Das war’s dann allerdings auch (für mich). Die Neuauflage der 22 Jahre alten Story ist weitestgehend belanglos. Bösewichte sind böse, weil sie böse sind – na vielen Dank. Der Vordergrund der Szenerie verdeckt den Blick auf die Kulisse, die ach so schwerwiegenden Beweggründe der Figuren unterbrechen die immerhin halbwegs unterhaltsamen Actionsequenzen. Und was Scarlett Johansson anstelle einer asiatischen Schauspielerin da macht, weiß ich immer noch nicht.

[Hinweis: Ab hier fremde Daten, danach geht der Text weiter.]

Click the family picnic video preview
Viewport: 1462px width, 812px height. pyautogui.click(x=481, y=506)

Nichtsdestotrotz wegen der tollen Präsentation:

Rating: 2.5/5

Rogue One – A Star Wars Story

Ich habe »Rogue One – A Star Wars Story« mitterweile bereits zwei Mal gesehen (einmal synchronisiert, einmal im O-Ton) und kann den Eindruck, den ich nach meiner ersten Sichtung hatte, weiterhin bestätigen: »Rogue One« ist der viertbeste Star Wars-Film – gleich nach der unantastbaren Original Trilogy, versteht sich. Die ganzen Anspielungen, das originalgetreue Szenenbild, die Liebe zum Detail (X-Wing-Piloten mit Schnäuzern, die Retrotechnologie!) und dieser fantastische Schluss lassen das Herz eines jeden Fanboys höher Schlagen.

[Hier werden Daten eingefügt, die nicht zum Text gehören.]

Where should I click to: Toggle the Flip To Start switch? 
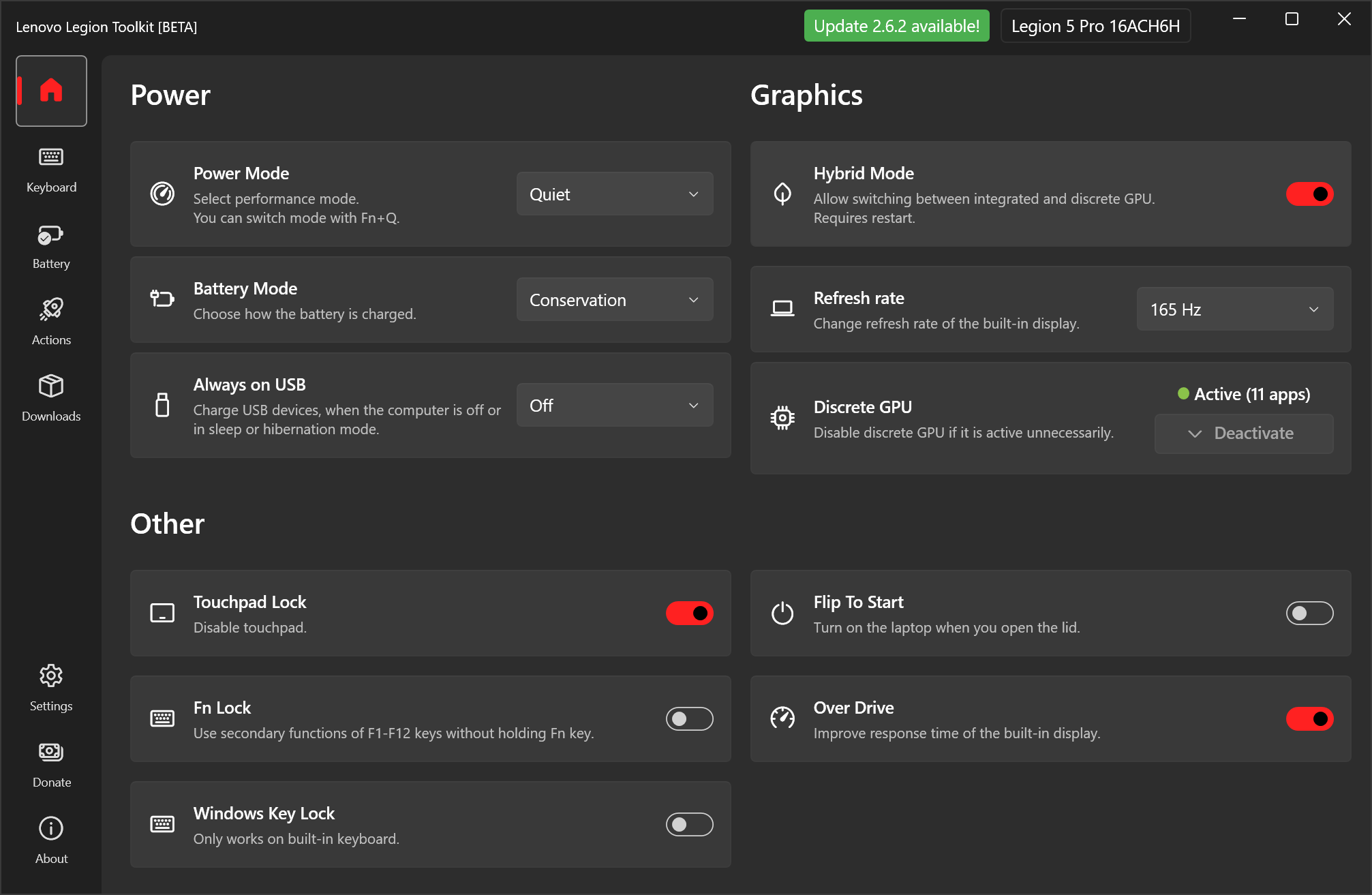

Allerdings gibt es auch ein paar Wermutstropfen: Neben ein paar Längen wirkt die Handlung teilweise etwas zu sehr konstruiert und theatralisch. Darüber kann man jedoch hinweg sehen. Über den größten Kritikpunkt eher nicht – oder vielmehr „nicht hinweg hören“. Denn diesmal stammt die Musik nicht von Star Wars’ Haus- und Hofkomponisten John Williams, sondern von Michael Giacchino, der zwar einige nette Referenzen auf Williams’ Musik schafft, mit seinen eigenen Stücken aber oft fehl am Platz wirkt. Außerdem finden wir uns zum Teil inmitten des Uncanny Valley wieder, wenngleich der CGI-Droide K-2SO jederzeit zu überzeugen weiß und gleich zum neuen Publikumsliebling aufsteigt.

Den unausweichlichen Vergleich zu Episode VII gewinnt »Rogue One« bei mir übrigens auch. Ich fand »The Force Awakens« bis zum Auftritt von Han & Chewie überragend, danach nur noch besseres Mittelmaß, wurde hier doch jegliche Innovation einem Marketing-technischen Coup zugunsten geopfert. »Rogue One« stellt den Bezug zum Alten viel pointierter und geschickter her.